WORK TASK:
When the line containing "Новосибирская область (42, 272)" appears in the listing below, set it down along with each later line through the end, exactly as written, and nothing before it.
INPUT DATA START
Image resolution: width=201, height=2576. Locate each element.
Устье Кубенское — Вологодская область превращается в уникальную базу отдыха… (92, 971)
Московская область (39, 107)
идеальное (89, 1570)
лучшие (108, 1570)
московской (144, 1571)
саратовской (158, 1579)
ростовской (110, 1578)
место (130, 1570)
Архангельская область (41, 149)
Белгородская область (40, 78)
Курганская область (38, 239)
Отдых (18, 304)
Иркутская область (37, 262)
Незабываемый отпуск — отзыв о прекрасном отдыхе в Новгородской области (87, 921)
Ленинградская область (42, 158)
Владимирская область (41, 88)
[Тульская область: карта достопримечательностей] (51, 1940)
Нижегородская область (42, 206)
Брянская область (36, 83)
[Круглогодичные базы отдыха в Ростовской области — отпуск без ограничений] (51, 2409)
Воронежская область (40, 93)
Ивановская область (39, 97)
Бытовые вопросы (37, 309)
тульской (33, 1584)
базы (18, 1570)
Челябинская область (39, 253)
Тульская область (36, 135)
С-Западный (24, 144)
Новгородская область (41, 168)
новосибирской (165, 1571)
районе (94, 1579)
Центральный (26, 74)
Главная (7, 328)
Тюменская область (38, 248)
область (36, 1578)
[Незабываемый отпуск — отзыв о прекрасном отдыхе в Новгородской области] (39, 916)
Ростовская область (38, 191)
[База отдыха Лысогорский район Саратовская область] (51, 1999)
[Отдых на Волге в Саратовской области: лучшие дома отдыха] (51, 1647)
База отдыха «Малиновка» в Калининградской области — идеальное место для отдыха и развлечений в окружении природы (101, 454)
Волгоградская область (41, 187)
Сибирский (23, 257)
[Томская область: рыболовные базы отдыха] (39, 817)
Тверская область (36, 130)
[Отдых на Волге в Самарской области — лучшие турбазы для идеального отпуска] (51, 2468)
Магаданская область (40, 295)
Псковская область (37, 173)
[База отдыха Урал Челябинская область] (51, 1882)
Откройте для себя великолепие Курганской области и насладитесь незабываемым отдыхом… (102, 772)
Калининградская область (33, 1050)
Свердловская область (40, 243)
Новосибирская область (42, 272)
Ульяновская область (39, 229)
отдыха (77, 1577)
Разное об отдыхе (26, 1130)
INPUT DATA END
RESPONSE:
Новосибирская область (42, 272)
Ульяновская область (39, 229)
отдыха (77, 1577)
Разное об отдыхе (26, 1130)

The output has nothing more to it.